[Requirement 1] Reproduce the passage on learning to cook, starting with "I developed a" and going on through "flavour even more.", but change "rustic" to "homestyle".
[Requirement 2] Carry the passage on learning to cook forward from its final sentence.

BEGIN Page extract

Dig deeper

Dig deeper

By
Brent Owens
Contains
0 recipes
Published by
Hardie Grant Books
ISBN
9781742709666
Photographer
Mark Roper

The other day I got tagged in a facebook photo. The photo was taken a couple of years ago and shows me wearing chef’s whites that belonged to a friend who works in catering. In the photo I look so incredibly happy – I think that’s the day that everyone, including me, realised just how much I love cooking.

I don’t think anyone in my family knew I could cook until Christmas last year, when I cooked lunch single-handed for the extended family – twenty-odd people. I did the whole spread and everyone was blown away.

Like most people, I first started cooking from necessity. I became independent at sixteen, so I had to learn to fend for myself. I remember being in year 10 and coming home from school to cook up some burgers for lunch. I’d sit down and watch television during lunch break, and often there happened to be a cooking show on. It was a gradual progression from there. I liked watching Jamie Oliver, then saw there was another show of his on a cable food channel, so I’d watch that. Then I’d get involved in the show that came after it and eventually I was in front of that food channel for hours every night. Then I’d go and try out something I’d seen on TV. I pretty much learned everything from these shows.

I’d always been a fan of MasterChef too, and often thought I’d like to give it a try. For two or three years I kept saying, ‘I’m going to do that one day.’ My family began to believe that I could do it too and started to encourage me, saying, ‘What’s the worst that could happen?’ My girlfriend, Madison, got sick of me talking about it so we made a pact to both audition for different reality shows. I filled in my application and it sat there for weeks. On the very last day for applications, I thought ‘What the hell!’ and pressed the send button.

I developed a lot through the MasterChef experience. Before the show, my cooking was very rustic – big spreads with a range of hearty dishes and huge portions. But it was quite rough and ready. Through my time on the show I learned how to be more intricate and delicate and how to make food look good on the plate. I still love making a big spread, but now it looks more like a show table! I believe the way you prepare and present food can change the result completely. If people are in love with the look of something they’re already engaged and, chances are, they’re going to love the flavour even more.

END Page extract
BEGIN Data shown

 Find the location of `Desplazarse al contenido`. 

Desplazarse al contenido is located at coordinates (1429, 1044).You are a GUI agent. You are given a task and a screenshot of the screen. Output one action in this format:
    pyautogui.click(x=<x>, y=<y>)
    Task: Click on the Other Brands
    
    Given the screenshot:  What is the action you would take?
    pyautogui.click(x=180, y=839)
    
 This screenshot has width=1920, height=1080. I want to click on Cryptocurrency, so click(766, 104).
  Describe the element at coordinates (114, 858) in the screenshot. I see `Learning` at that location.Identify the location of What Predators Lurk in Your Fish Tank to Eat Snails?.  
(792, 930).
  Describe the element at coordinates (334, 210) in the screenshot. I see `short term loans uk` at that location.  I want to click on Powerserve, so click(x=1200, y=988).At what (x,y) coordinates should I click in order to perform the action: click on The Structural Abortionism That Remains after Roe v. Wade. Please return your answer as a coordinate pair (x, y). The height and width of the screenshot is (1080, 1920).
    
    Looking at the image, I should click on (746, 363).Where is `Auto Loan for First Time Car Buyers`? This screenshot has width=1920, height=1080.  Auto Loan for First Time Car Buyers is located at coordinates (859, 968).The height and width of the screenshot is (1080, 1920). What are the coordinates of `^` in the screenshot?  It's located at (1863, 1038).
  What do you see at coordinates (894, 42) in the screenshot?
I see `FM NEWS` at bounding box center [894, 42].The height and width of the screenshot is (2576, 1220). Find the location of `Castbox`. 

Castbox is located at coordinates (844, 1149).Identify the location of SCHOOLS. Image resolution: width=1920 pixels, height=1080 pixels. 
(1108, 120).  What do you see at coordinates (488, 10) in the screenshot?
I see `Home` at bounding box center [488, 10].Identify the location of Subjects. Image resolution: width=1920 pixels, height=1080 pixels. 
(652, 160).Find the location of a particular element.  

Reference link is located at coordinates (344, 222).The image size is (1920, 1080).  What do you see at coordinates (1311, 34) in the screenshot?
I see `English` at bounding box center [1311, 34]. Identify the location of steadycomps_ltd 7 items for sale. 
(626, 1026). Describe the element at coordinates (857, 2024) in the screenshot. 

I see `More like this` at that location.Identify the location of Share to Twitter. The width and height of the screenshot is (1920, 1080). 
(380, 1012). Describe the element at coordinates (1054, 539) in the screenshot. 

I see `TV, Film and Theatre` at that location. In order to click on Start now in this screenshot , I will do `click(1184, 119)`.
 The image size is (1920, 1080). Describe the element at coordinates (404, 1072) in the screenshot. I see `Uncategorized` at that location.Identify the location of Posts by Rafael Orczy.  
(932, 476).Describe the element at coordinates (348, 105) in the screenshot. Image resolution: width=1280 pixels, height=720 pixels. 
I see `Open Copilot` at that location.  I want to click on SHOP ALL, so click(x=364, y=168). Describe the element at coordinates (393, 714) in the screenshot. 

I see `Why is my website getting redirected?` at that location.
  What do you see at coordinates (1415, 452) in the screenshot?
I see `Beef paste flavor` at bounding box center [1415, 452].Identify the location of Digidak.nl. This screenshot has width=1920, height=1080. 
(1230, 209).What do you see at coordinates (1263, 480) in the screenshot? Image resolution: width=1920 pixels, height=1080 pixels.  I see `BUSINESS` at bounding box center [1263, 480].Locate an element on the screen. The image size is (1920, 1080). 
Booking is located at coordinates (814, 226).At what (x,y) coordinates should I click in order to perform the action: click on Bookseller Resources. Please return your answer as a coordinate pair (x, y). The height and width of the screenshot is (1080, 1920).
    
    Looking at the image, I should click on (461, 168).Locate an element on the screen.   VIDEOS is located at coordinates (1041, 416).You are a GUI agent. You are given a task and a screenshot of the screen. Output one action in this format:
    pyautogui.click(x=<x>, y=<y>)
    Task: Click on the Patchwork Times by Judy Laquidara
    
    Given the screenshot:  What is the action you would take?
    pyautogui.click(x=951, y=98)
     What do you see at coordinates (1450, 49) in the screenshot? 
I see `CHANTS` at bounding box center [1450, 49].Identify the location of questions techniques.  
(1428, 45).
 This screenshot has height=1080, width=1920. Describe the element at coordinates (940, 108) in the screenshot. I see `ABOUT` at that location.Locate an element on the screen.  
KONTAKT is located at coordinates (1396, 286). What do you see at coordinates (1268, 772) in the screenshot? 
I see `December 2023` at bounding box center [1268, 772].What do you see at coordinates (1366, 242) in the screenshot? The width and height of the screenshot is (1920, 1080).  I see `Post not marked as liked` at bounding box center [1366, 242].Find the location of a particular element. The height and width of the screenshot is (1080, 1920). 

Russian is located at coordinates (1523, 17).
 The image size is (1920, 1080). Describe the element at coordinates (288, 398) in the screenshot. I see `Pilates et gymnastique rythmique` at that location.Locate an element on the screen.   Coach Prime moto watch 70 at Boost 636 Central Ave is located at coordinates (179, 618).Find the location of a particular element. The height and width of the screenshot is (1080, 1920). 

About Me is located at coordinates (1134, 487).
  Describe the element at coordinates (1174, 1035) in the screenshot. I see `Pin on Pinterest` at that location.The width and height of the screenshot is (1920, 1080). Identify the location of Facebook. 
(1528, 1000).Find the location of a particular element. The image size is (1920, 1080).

END Data shown

[Answer area 1]
I developed a lot through the MasterChef experience. Before the show, my cooking was very homestyle – big spreads with a range of hearty dishes and huge portions. But it was quite rough and ready. Through my time on the show I learned how to be more intricate and delicate and how to make food look good on the plate. I still love making a big spread, but now it looks more like a show table! I believe the way you prepare and present food can change the result completely. If people are in love with the look of something they’re already engaged and, chances are, they’re going to love the flavour even more.

[Answer area 2]
Seeing people enjoy the food I cook is huge for me. I have always loved entertaining for friends and I tend to go overboard. If someone only eats seafood, then I’ll put up four seafood dishes for them, not just one – I don’t like seeing people disappointed. I have a great memory of that Christmas Day last year, seeing everyone so impressed and enjoying the food. It was an amazing feeling.

I would describe my cooking as generous. I love everyone sharing dishes or preparing the components so each person can build their own taco or whatever. I also love the element of surprise – to put things in dishes that people wouldn’t really expect.

Before MasterChef, because I was used to cooking Thai and Mexican food at home, I had already learned a little about balancing flavours, but through being on the show I learned a lot more about how to balance and rebalance. A lot of people think that if you follow a recipe and put everything in a pot and cook it, at the end the flavour will always be the same. But it’s not like that. You need to taste, taste, taste and, if something is out, you need to bring it back. All it takes is a little bit of knowledge and practice.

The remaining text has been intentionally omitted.